->Ninguém melhor do que a minha pessoa sabe que não entendo nada de futebol. Até já tentei, em uma época da adolescência, quando muitos acertos e burradas acontecem — hoje em dia não está muito diferente. Acredito ser melhor não relembrar esses fatos e expô-los, até porque não quero tirar a seriedade deste texto escrito por um adulto recém gerado pelo capitão-mor chamado capitalismo.

O fato é que precisei mencionar esta burrada — não foi a única — do passado. Precisei mencionar por conta de dois acontecimentos deste ano que acertaram em cheio o meu pensamento, de alguém que tem a lua em peixes, enquanto voltava para casa. O primeiro remete ao segundo: esse ano tem Copa do Mundo e Copa do Mundo só é Copa se tiver álbum de figurinhas. Isso mesmo: figurinhas
Não sou a melhor pessoa para falar de futebol, nem é o meu assunto predileto, mas não tem como se esquecer das figurinhas da Copa.

Falo isso porque tentei por duas edições do evento completar um álbum. Na Copa de 2010 faltaram exatamente 18 figurinhas para que eu pudesse sair na rua e exibir o troféu que todos os garotos da rua gostariam de levantar. Depois, é claro, colocaria em uma moldura a conquista, guardando-a em um cofre de segurança máxima. Eu tinha 12 anos na época e meus pais reclamavam da violência e dos furtos em São Paulo e todo o restante desse mundo — que uma criança não saberia definir o quão grande é. Não daria de bandeja meu prêmio a um ladrão. Mas, infelizmente, nada disso aconteceu na vida real.

Minha segunda tentativa foi em 2014. A Copa agora era em casa, tinha que valorizar esta honra. Foi quando percebi a competição que o Ensino Médio proporcionava. Alunos com seus álbuns completos em menos de um mês, com capa dura e tudo, preparavam-se para finalizar o terceiro, quarto álbum. A competição não era somente coisa de aluno, mas me recordo que professores também estavam nisso tudo. Depois, secretários, coordenadores, até mesmo o diretor entrou no jogo. A escola só falava dessas figurinhas.

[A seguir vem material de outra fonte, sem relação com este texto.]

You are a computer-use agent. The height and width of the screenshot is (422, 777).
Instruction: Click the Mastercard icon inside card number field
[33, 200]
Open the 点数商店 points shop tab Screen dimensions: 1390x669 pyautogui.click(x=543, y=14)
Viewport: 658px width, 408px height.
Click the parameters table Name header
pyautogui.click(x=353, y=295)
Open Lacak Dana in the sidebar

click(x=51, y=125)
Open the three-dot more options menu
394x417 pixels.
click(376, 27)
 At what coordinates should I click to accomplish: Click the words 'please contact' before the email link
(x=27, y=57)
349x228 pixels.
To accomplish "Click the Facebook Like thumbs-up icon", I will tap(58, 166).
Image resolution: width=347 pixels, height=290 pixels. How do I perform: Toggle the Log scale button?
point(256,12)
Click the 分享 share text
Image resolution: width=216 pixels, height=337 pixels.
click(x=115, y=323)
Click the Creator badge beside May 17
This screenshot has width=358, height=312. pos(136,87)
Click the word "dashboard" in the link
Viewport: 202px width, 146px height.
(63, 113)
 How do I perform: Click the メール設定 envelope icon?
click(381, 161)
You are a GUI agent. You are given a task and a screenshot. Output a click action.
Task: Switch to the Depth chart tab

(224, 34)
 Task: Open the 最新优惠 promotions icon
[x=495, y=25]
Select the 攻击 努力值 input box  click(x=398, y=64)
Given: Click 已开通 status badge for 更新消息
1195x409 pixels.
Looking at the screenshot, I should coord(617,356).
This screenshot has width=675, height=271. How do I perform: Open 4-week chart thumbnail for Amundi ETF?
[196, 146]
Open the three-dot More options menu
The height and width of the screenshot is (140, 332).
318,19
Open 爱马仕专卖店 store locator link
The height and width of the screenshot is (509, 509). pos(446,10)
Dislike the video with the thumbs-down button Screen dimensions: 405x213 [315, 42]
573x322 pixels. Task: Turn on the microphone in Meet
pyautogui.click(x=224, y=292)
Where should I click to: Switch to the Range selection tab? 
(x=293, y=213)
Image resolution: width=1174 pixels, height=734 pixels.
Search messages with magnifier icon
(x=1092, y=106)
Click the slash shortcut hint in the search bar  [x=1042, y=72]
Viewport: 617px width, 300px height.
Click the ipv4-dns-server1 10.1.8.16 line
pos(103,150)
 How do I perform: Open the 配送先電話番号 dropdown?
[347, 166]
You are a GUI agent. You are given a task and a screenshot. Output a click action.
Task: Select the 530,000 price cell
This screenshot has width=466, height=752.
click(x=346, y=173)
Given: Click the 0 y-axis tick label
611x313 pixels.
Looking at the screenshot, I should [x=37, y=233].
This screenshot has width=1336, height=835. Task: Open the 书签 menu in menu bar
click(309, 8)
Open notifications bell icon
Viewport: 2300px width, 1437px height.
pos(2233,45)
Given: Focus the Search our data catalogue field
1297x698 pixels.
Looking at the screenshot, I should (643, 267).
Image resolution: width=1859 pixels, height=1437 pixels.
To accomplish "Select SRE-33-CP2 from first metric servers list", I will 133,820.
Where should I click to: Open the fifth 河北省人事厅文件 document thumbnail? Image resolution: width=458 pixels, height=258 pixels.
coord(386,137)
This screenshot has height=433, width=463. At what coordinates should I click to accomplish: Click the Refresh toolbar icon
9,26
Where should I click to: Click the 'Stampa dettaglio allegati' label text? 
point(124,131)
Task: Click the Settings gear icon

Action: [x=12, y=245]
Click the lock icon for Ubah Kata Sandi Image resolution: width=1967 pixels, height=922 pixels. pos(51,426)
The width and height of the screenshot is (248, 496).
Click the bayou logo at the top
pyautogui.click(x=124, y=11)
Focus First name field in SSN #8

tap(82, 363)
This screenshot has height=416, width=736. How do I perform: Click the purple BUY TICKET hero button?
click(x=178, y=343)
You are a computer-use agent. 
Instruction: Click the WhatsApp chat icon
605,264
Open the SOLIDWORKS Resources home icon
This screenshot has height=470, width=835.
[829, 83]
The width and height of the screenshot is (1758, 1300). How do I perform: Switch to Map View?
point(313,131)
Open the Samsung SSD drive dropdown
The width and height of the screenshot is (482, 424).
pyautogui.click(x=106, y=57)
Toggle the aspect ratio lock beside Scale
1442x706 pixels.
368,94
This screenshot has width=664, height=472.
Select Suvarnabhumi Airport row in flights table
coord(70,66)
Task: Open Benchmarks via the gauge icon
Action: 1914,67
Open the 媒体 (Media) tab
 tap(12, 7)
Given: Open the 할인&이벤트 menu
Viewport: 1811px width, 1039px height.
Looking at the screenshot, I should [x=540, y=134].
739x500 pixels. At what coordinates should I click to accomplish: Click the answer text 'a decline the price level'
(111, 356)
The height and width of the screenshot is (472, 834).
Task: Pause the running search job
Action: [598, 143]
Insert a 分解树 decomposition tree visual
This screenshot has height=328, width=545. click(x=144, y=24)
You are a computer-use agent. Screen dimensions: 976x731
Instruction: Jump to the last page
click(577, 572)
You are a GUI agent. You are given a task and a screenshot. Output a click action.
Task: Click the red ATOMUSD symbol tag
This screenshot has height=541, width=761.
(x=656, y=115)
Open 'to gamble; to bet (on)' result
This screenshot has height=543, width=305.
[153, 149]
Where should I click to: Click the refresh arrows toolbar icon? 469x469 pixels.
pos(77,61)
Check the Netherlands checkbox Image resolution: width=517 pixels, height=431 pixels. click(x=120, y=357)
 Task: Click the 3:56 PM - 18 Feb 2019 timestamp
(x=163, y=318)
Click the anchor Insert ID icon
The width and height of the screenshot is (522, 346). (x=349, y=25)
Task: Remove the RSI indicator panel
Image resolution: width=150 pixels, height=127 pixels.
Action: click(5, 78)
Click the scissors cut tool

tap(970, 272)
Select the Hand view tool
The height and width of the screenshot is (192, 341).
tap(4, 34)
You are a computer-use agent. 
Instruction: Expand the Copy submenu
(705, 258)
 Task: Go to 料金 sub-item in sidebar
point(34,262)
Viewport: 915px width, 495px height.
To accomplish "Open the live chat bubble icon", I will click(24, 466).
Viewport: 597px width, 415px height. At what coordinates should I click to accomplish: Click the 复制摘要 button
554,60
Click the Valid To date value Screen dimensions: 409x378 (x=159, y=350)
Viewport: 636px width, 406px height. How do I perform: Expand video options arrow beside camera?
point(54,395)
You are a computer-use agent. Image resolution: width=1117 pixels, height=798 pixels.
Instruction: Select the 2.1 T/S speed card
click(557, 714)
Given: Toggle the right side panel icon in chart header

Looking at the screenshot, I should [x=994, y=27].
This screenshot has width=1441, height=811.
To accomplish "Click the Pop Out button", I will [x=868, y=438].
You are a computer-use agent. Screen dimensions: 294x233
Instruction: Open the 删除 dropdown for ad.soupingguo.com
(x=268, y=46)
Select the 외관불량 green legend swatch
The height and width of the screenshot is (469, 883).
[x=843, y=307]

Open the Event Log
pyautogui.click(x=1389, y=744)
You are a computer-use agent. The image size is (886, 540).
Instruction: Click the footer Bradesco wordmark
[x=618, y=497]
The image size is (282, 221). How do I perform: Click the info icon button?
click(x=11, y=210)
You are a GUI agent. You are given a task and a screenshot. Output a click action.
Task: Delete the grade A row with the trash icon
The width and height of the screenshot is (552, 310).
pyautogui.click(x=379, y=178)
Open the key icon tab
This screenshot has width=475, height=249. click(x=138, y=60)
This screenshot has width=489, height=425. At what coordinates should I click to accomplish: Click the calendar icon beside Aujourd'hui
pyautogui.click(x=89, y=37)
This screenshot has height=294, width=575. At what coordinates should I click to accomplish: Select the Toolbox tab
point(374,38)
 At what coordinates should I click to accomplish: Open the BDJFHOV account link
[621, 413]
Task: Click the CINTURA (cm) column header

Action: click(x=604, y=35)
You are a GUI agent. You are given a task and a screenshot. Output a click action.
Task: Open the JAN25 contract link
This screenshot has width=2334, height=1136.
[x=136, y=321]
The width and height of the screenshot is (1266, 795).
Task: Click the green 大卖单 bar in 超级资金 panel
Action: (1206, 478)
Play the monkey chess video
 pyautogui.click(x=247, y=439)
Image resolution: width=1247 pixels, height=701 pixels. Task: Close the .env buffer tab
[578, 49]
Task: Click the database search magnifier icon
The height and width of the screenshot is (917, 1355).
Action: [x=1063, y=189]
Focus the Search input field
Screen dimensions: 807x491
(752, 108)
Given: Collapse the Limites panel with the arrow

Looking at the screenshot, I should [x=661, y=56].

Lembro-me que não parou por lá. A cidade, o país estava empenhado em completar mais e mais álbuns. Até o Agenda Setting dos veículos de comunicação teve que ser alterado — mesmo sendo uma teoria do Jornalismo que todos sabem que funciona. Os telejornais anunciavam pontos de troca com tanta emergência, como se falassem: Ei, você aí que está sentado sem fazer nada com essas figurinhas, vai dar jeito nisso, RÁPIDO! Anunciavam histórias inimagináveis de brasileiros que fizeram de tudo — ou mais que tudo — para chegar diante dos amigos e familiares e mostrar a conquista.

Os shoppings centers montaram bancas que facilitavam a troca de figurinhas repetidas. Muitas pessoas pediam a seus chefes — que também queriam completar seus álbuns — para sair mais cedo e dar tempo de despacharem aquele bolo de repetições de rostos de jogadores. Na época, não noticiaram nenhuma morte ou internação por conta do álbum da Copa, mas todos permaneceram atentos.

Em 2014, faltaram 23 rostos de jogadores e 1 emblema — justo o do Brasil, o anfitrião — para a minha primeira glória em duas tentativas. Não contei a ninguém o pecado que cometi. Mudei de assunto quando falavam sobre a Copa do Mundo, inventando qualquer outro assunto sobre algo completamente diferente — e muitas vezes sem sentido.

O Brasil não foi campeão em casa, o que tirou um pouco o peso das minhas costas e a culpa acumulada. As pessoas estavam tristes, mas com seus álbuns de figurinhas completos. E eu estava triste em dose dupla!

A febre dos álbuns recomeçou este ano. Algumas pessoas que economizaram bastante já devem estar completando o segundo álbum com o que restou das figurinhas repetidas — hoje em dia não sei dizer ao certo o valor de cada pacotinho, mas provavelmente deve ter aumentado, assim como tudo neste país. Provavelmente os jornais já finalizaram suas matérias com bordões horríveis.

Esse ano não vou me aventurar em São Paulo com um álbum da Copa. Após duas tentativas sem nenhum êxito, chega a hora de parar. Dignidade custa caro atualmente, figurinhas também.

Boa sorte aos corajosos. Mais sorte ainda aos que já apresentam sintomas desta febre.